------ Data under study

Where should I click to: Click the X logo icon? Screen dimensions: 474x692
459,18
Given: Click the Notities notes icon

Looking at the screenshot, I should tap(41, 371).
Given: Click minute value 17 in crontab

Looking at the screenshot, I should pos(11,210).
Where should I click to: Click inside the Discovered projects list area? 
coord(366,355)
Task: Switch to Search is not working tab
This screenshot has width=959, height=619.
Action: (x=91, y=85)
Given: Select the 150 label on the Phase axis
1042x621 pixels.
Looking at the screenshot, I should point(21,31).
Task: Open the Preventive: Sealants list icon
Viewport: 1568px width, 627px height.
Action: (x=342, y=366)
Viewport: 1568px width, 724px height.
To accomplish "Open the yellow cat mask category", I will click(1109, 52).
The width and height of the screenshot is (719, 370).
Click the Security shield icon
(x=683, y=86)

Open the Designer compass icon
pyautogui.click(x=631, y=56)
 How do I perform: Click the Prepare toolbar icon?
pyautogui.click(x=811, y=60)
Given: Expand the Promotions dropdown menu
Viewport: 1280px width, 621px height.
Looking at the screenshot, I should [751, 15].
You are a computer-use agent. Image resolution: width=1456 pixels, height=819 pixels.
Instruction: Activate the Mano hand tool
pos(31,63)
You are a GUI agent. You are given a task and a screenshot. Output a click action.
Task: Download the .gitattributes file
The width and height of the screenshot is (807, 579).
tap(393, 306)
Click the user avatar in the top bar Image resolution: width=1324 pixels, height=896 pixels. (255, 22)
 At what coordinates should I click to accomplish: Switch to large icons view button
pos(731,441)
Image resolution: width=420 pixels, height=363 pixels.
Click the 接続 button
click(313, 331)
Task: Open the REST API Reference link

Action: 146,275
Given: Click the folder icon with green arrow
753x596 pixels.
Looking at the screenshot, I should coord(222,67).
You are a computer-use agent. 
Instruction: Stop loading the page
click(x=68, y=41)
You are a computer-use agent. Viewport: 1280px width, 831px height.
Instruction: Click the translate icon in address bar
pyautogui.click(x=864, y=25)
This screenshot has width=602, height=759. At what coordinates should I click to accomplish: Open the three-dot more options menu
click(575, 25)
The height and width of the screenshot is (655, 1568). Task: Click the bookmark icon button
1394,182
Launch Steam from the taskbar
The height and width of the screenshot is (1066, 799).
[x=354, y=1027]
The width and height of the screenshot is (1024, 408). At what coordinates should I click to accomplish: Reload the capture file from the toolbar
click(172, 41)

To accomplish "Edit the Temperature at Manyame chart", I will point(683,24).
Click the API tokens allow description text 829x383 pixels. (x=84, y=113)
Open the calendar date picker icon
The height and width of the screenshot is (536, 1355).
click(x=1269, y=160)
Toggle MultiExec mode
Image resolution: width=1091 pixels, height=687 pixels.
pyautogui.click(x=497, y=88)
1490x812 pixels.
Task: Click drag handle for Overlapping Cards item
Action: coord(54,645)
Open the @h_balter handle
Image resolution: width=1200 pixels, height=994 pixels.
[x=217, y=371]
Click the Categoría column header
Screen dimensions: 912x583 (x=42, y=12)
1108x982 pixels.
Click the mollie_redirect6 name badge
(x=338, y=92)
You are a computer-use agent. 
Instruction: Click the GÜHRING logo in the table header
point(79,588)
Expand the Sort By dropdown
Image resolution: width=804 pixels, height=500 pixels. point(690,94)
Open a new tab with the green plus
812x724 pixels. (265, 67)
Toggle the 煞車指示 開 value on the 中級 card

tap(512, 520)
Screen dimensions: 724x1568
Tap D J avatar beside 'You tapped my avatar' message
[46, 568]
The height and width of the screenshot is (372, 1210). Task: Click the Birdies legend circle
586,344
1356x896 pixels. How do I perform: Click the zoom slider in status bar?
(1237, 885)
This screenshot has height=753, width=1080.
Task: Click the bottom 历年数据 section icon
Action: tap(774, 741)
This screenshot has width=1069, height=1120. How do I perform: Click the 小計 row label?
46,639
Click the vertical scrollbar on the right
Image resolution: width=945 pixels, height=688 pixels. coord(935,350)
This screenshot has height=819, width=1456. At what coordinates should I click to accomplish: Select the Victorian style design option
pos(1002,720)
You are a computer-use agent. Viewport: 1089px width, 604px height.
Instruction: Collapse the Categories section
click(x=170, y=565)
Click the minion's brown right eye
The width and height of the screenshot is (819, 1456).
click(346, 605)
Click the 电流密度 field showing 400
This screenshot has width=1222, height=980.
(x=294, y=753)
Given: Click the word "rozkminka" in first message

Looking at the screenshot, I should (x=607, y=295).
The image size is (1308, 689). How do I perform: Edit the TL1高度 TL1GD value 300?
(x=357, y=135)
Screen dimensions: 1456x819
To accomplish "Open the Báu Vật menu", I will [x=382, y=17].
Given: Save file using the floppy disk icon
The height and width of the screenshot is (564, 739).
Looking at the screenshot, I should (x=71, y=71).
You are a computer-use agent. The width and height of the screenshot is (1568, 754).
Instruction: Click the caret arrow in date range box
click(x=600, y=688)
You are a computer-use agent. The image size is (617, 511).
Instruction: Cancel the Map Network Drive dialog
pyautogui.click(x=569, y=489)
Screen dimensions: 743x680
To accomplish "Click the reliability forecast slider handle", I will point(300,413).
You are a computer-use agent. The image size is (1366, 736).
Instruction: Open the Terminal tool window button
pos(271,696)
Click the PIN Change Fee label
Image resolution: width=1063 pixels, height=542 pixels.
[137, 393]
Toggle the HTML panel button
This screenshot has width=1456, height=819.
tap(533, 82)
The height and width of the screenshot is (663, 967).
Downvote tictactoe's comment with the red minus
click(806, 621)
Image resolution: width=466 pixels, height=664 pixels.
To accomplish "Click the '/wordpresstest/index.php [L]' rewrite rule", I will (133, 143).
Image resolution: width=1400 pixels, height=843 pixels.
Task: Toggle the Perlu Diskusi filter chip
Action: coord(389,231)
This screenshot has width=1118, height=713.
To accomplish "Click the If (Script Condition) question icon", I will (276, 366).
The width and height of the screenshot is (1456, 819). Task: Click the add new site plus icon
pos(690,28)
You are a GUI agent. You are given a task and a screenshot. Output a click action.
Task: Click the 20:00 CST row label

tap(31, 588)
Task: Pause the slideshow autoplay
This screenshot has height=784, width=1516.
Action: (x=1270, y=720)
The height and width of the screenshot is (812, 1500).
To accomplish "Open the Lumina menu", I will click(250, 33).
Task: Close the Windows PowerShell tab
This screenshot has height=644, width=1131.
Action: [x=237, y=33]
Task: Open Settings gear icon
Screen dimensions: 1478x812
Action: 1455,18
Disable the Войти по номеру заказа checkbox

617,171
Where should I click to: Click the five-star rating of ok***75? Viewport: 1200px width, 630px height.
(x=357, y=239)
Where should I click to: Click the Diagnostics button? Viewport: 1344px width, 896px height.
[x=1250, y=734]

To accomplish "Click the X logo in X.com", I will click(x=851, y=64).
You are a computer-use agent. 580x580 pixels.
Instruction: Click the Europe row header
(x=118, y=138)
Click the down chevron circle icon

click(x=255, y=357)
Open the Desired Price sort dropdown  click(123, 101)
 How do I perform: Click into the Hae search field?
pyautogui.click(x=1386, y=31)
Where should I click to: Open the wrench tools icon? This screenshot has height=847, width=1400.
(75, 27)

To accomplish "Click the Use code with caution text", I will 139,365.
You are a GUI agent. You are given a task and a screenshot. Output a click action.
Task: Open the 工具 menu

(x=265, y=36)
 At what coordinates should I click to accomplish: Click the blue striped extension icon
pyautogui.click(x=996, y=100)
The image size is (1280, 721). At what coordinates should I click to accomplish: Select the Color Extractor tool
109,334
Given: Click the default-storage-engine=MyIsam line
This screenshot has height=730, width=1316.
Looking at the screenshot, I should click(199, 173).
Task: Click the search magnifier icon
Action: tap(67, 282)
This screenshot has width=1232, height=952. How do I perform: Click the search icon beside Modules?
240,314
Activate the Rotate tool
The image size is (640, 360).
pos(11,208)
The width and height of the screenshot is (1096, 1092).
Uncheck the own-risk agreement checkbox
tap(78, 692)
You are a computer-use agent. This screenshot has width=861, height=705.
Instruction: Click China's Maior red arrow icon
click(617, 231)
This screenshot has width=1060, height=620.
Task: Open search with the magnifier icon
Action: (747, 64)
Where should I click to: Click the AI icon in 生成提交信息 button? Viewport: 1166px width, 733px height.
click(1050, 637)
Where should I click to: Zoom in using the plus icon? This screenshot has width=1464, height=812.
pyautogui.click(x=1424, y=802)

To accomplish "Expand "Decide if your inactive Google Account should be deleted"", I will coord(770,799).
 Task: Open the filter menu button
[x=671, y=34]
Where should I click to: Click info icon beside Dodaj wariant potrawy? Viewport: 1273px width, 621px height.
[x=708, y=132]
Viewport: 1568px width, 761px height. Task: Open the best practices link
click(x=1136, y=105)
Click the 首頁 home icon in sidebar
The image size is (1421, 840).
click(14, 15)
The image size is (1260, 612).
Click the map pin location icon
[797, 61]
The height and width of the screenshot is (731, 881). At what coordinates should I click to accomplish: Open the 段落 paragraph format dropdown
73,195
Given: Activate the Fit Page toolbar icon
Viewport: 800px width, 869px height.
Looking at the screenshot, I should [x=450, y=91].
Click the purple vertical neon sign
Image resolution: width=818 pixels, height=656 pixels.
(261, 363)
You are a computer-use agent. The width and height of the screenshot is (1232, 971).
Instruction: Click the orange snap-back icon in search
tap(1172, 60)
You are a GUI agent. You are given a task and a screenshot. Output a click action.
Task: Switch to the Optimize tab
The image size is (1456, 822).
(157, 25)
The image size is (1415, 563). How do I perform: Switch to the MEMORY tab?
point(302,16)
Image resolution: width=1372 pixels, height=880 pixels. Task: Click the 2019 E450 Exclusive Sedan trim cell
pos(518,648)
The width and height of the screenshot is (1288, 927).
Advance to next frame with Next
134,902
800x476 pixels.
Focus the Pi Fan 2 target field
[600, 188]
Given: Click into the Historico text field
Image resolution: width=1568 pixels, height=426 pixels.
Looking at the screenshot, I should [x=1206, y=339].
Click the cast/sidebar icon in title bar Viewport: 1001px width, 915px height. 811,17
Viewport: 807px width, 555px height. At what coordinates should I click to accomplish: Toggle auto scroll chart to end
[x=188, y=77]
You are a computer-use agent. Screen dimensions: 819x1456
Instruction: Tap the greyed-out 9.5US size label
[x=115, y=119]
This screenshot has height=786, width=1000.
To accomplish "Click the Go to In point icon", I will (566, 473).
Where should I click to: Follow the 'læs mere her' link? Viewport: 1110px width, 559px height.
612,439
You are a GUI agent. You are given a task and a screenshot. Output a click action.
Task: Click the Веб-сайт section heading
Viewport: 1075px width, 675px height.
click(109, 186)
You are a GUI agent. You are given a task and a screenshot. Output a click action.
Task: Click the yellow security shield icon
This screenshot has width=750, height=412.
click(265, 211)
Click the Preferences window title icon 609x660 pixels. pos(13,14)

------------

What you are asked to do
Show each line of the material where the word "title" occurs.

Solved exercise
Click the cast/sidebar icon in title bar Viewport: 1001px width, 915px height. 811,17
Click the Preferences window title icon 609x660 pixels. pos(13,14)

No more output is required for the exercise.